-- Start INPUT MATERIAL --
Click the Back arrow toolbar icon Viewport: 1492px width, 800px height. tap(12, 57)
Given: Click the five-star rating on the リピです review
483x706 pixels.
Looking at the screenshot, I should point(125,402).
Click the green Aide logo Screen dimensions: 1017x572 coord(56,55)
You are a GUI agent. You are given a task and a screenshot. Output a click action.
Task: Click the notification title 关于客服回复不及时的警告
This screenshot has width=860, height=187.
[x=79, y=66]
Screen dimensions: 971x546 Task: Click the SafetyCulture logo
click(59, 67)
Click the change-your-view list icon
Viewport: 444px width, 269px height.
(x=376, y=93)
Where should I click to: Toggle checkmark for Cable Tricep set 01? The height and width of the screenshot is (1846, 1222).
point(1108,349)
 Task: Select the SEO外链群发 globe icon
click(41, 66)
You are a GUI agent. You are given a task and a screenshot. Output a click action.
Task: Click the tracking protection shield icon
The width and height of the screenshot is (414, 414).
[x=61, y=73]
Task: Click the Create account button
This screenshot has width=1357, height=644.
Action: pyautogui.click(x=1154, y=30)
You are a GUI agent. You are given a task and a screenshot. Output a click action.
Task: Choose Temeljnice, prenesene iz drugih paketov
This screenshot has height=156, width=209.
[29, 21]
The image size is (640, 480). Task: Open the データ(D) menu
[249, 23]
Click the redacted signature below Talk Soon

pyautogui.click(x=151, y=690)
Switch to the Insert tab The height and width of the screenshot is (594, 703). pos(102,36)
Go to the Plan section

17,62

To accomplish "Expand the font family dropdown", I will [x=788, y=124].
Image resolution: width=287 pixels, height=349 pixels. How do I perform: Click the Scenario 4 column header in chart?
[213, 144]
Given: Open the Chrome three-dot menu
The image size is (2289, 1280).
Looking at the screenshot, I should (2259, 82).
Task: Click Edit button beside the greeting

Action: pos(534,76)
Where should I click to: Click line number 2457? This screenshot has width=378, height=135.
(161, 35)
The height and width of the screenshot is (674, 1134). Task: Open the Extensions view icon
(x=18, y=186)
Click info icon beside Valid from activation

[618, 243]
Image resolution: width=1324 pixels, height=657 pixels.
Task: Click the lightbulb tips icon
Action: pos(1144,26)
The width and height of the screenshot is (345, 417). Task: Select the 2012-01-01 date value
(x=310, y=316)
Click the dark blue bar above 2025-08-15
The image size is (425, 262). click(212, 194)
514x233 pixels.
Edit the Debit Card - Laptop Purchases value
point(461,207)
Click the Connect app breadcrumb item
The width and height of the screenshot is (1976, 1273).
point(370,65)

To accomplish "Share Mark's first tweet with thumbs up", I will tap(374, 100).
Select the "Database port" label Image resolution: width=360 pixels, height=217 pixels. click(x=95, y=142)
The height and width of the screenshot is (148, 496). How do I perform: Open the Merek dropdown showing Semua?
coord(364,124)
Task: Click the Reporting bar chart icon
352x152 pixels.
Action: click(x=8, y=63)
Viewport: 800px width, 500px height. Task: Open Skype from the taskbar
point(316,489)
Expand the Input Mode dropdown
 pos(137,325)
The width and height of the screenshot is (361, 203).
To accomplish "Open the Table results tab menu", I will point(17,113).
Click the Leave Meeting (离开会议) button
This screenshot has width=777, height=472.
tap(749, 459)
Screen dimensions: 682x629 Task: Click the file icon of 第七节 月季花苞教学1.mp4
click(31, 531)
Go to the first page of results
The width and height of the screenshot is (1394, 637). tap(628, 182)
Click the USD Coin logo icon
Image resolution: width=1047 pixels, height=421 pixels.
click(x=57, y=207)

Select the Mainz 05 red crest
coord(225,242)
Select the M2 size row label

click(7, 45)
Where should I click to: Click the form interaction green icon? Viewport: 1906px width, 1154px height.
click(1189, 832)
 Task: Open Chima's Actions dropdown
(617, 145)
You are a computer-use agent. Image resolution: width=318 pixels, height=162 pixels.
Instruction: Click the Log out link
-- End INPUT MATERIAL --
▸ **REQUIRED TASK**
Update the material by replacing "GUI agent" with "interface agent" throughout, leaving everything else as it is.

▸ **WRITTEN SOLUTION**
Click the Back arrow toolbar icon Viewport: 1492px width, 800px height. tap(12, 57)
Given: Click the five-star rating on the リピです review
483x706 pixels.
Looking at the screenshot, I should point(125,402).
Click the green Aide logo Screen dimensions: 1017x572 coord(56,55)
You are a interface agent. You are given a task and a screenshot. Output a click action.
Task: Click the notification title 关于客服回复不及时的警告
This screenshot has width=860, height=187.
[x=79, y=66]
Screen dimensions: 971x546 Task: Click the SafetyCulture logo
click(59, 67)
Click the change-your-view list icon
Viewport: 444px width, 269px height.
(x=376, y=93)
Where should I click to: Toggle checkmark for Cable Tricep set 01? The height and width of the screenshot is (1846, 1222).
point(1108,349)
 Task: Select the SEO外链群发 globe icon
click(41, 66)
You are a interface agent. You are given a task and a screenshot. Output a click action.
Task: Click the tracking protection shield icon
The width and height of the screenshot is (414, 414).
[x=61, y=73]
Task: Click the Create account button
This screenshot has width=1357, height=644.
Action: pyautogui.click(x=1154, y=30)
You are a interface agent. You are given a task and a screenshot. Output a click action.
Task: Choose Temeljnice, prenesene iz drugih paketov
This screenshot has height=156, width=209.
[29, 21]
The image size is (640, 480). Task: Open the データ(D) menu
[249, 23]
Click the redacted signature below Talk Soon

pyautogui.click(x=151, y=690)
Switch to the Insert tab The height and width of the screenshot is (594, 703). pos(102,36)
Go to the Plan section

17,62

To accomplish "Expand the font family dropdown", I will [x=788, y=124].
Image resolution: width=287 pixels, height=349 pixels. How do I perform: Click the Scenario 4 column header in chart?
[213, 144]
Given: Open the Chrome three-dot menu
The image size is (2289, 1280).
Looking at the screenshot, I should (2259, 82).
Task: Click Edit button beside the greeting

Action: pos(534,76)
Where should I click to: Click line number 2457? This screenshot has width=378, height=135.
(161, 35)
The height and width of the screenshot is (674, 1134). Task: Open the Extensions view icon
(x=18, y=186)
Click info icon beside Valid from activation

[618, 243]
Image resolution: width=1324 pixels, height=657 pixels.
Task: Click the lightbulb tips icon
Action: pos(1144,26)
The width and height of the screenshot is (345, 417). Task: Select the 2012-01-01 date value
(x=310, y=316)
Click the dark blue bar above 2025-08-15
The image size is (425, 262). click(212, 194)
514x233 pixels.
Edit the Debit Card - Laptop Purchases value
point(461,207)
Click the Connect app breadcrumb item
The width and height of the screenshot is (1976, 1273).
point(370,65)

To accomplish "Share Mark's first tweet with thumbs up", I will tap(374, 100).
Select the "Database port" label Image resolution: width=360 pixels, height=217 pixels. click(x=95, y=142)
The height and width of the screenshot is (148, 496). How do I perform: Open the Merek dropdown showing Semua?
coord(364,124)
Task: Click the Reporting bar chart icon
352x152 pixels.
Action: click(x=8, y=63)
Viewport: 800px width, 500px height. Task: Open Skype from the taskbar
point(316,489)
Expand the Input Mode dropdown
 pos(137,325)
The width and height of the screenshot is (361, 203).
To accomplish "Open the Table results tab menu", I will point(17,113).
Click the Leave Meeting (离开会议) button
This screenshot has width=777, height=472.
tap(749, 459)
Screen dimensions: 682x629 Task: Click the file icon of 第七节 月季花苞教学1.mp4
click(31, 531)
Go to the first page of results
The width and height of the screenshot is (1394, 637). tap(628, 182)
Click the USD Coin logo icon
Image resolution: width=1047 pixels, height=421 pixels.
click(x=57, y=207)

Select the Mainz 05 red crest
coord(225,242)
Select the M2 size row label

click(7, 45)
Where should I click to: Click the form interaction green icon? Viewport: 1906px width, 1154px height.
click(1189, 832)
 Task: Open Chima's Actions dropdown
(617, 145)
You are a computer-use agent. Image resolution: width=318 pixels, height=162 pixels.
Instruction: Click the Log out link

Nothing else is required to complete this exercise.